Virus pervers, les arpèges de Pinback s’encrent dans votre système nerveux pour ne s’y déloger qu’après y avoir bien fait le ménage. Toujours très loin devant le peloton.
En l’espace de deux albums et une poignée de EPs, Pinback est parvenu à créer un univers à part dans le carcan pourtant segmenté du rock à guitare. Devenus l’un des secrets les mieux gardés du rock alternatif US, mais aussi l’un de ses représentants les plus dignes d’intérêt, Rob Crow et Armistead B. Smith IV (Zach pour les intimes) ont su capter l’attention avec une formule pour le moins archi-ressassée : basse, guitare, batterie.
Pourtant Pinback parvient à tirer son épingle du jeu : l’originalité du duo résidant à travers l’usage de boucles d’arpèges sémantiques. Tout comme Death Cab for Cutie et Built to Spill, Pinback, entretient le goût pour les progressions d’accords axés essentiellement sur les quatre cordes graves de la guitare. Autre bon point : là où la plupart des groupes dit de rock à guitare électrique usent d’une distorsion plus que de raison, le parti pris d’utiliser un son clair et sans artifice fut sans doute la meilleure option optée par les Californiens.

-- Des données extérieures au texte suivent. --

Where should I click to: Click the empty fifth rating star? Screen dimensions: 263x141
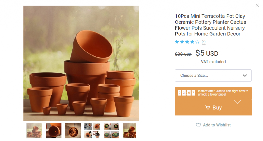click(x=197, y=42)
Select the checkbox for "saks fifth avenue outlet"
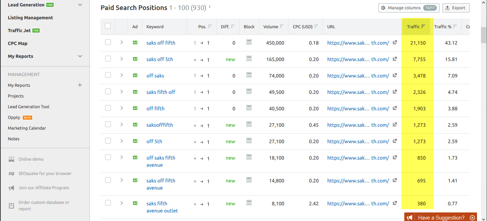The width and height of the screenshot is (487, 221). 108,203
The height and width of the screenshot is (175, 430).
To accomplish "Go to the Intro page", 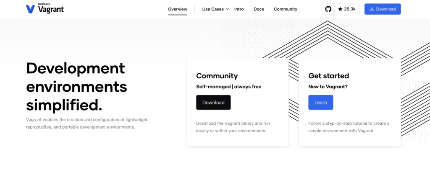I will 239,9.
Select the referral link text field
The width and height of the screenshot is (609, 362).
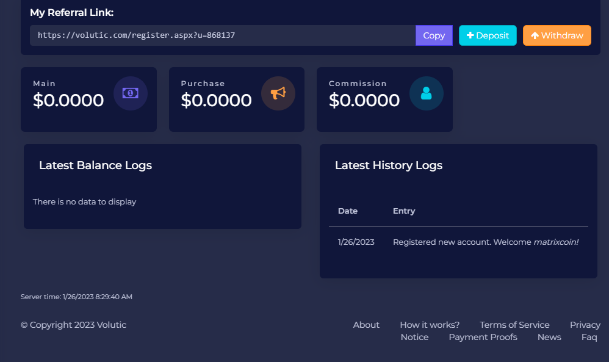(x=223, y=35)
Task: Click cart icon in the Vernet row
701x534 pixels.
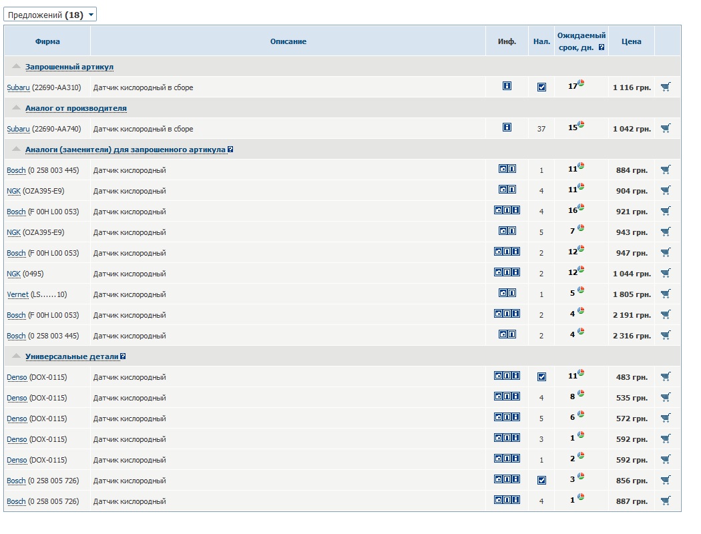Action: 665,294
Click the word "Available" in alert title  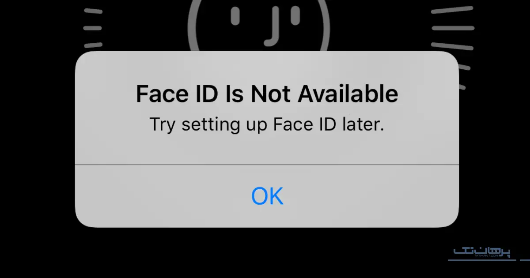coord(348,94)
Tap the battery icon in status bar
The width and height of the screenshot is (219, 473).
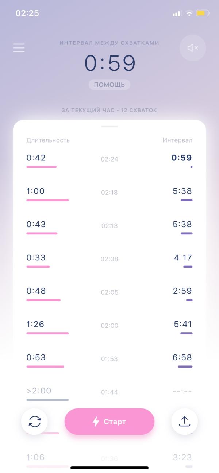[203, 13]
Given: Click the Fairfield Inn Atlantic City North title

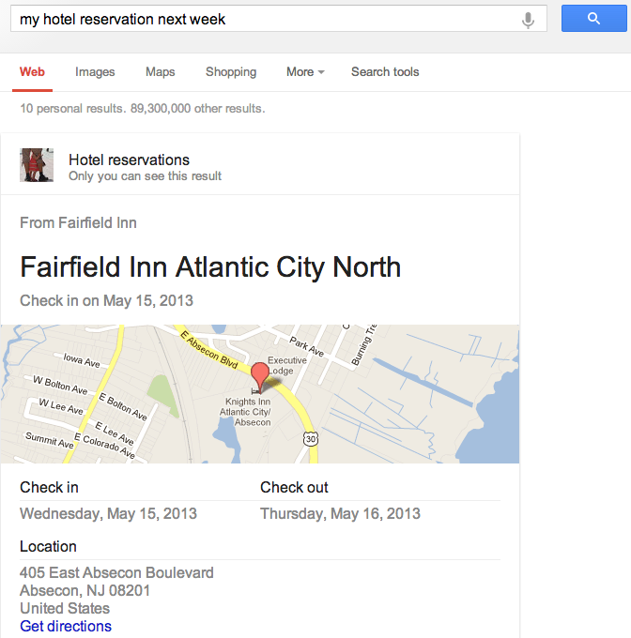Looking at the screenshot, I should point(210,267).
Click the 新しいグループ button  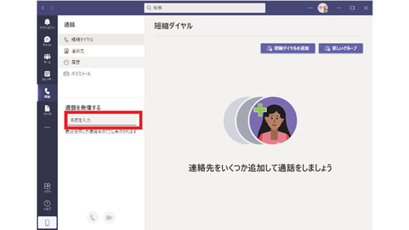340,49
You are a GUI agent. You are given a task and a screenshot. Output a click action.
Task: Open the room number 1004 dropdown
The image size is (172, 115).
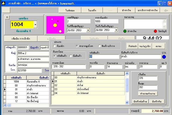tap(35, 25)
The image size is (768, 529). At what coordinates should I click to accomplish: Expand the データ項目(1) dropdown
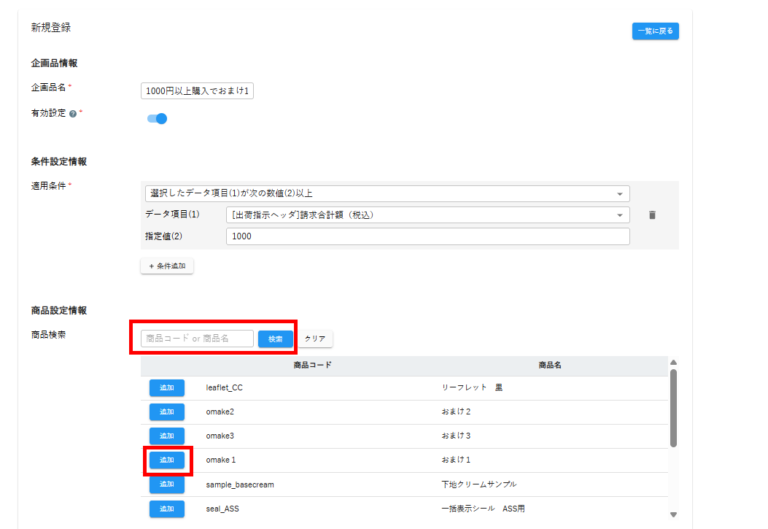pos(427,215)
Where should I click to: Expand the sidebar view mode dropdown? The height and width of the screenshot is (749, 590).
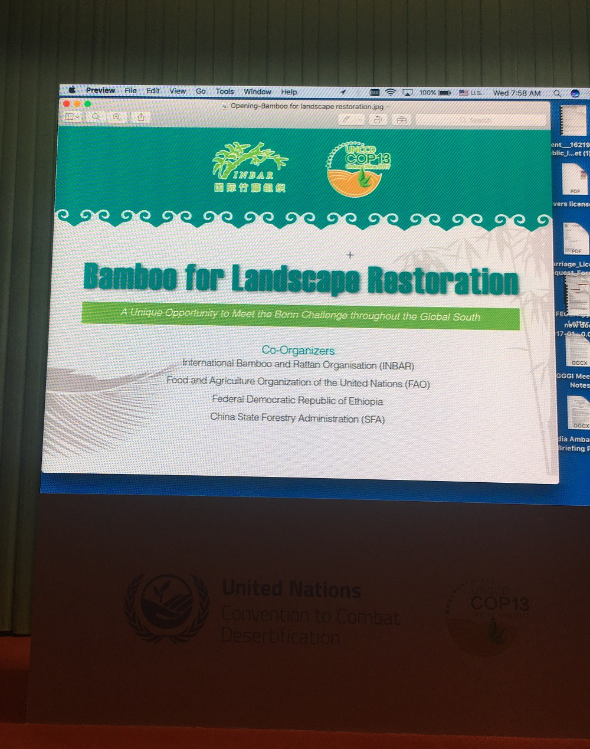71,117
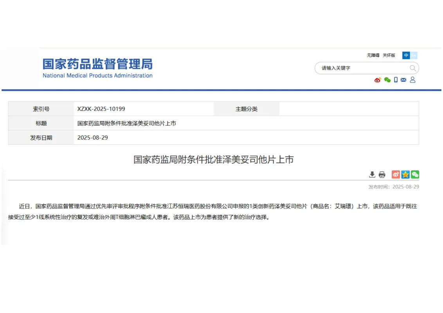Open the 关怀版 care version link
This screenshot has width=443, height=313.
click(x=389, y=55)
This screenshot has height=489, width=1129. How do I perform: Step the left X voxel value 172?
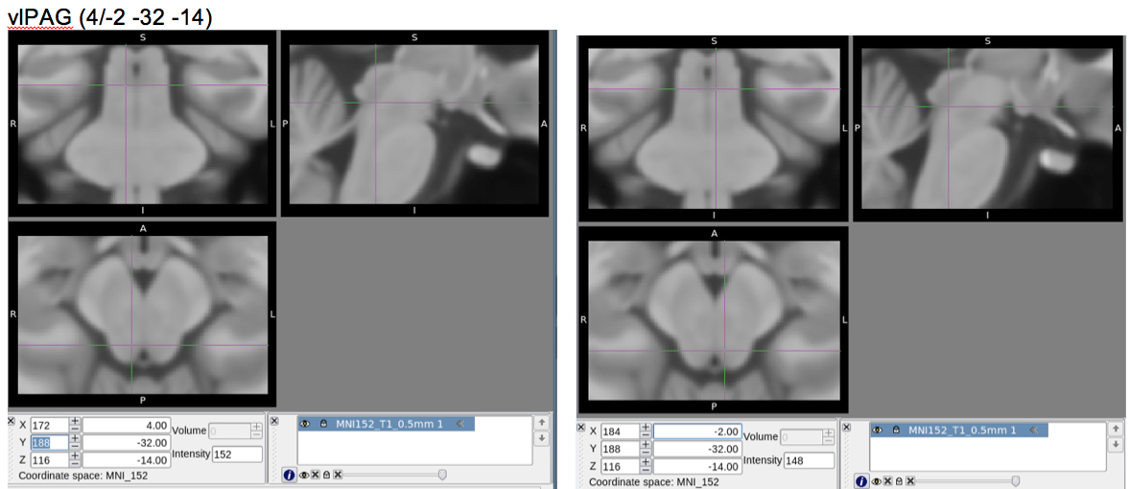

Les deux Eps parus l’année dernière démontraient une réelle volonté d’utiliser des sonorités nouvelles – notamment avec des claviers plus présents qu’à l’accoutumée – tout en gardant leur style si spécifique. Malgré cela, les compositions péchaient par un manque de profondeur, et se révélaient au final moins percutantes que par le passé.
A l’écoute de Summer in Abaddon (troisième album et premier pour Touch & Go), on comprend vite que le duo de San Diego a choisi de revenir vers la quintessence de son art : des progressions solides qui s’imbriquent les unes aux autres avec un soupçon de mélancolie désincarnée. Nos amis pourraient bien évidemment virer electro ou s’encombrer d’un orchestre symphonique, ils ont préféré sculpter la matière déjà en place, peaufinée sur les épisodes précédents. Et le résultat parle, Zach et Rob Crow créent une musique assez originale pour se suffire à elle-même, du moins pour le moment.
Enregistré dans leur propre local courant 2003, la paire égrène dans ses compositions une mélancolie aussi froide et tranchante qu’une arme blanche. Cette façon de gratter les cordes de guitares, guidé par une rythmique rampante, rappelle les mouvements d’un insecte terrien, une bestiole imprévisible (“Sender”).
Pinback a peut-être perdu de son radicalisme des débuts, ils ont par contre gagné en concision. L’ensemble, plus lent, est moins désespéré mais reste définitivement poignant. “Syracuse”, ballade dominée par des claviers, démontre toujours un sens inédit de la mise en scène dramatique, prenant souvent à contre-pied l’auditeur sur des thèmes mélodiques qui semblent continuellement se reconstruire. On hésite même à parler de rock tant ses chansons à l’essence pop, privilégient l’intensité mélodique à l’urgence rock. On a pourtant bien affaire à un groupe électrique. C’est peut-être cette confusion qui fait tout l’intérêt de Pinback.
Toujours porté par des textes à l’humour morbide comme l’indique le titre, (Summer in Abaddon, traduire : « un été en Abaddon »), Abaddon est le nom de l’un des anges exterminateurs de l’apocalypse. Pas de quoi se la dorer au soleil, plutôt en enfer même. Délicieux brasier.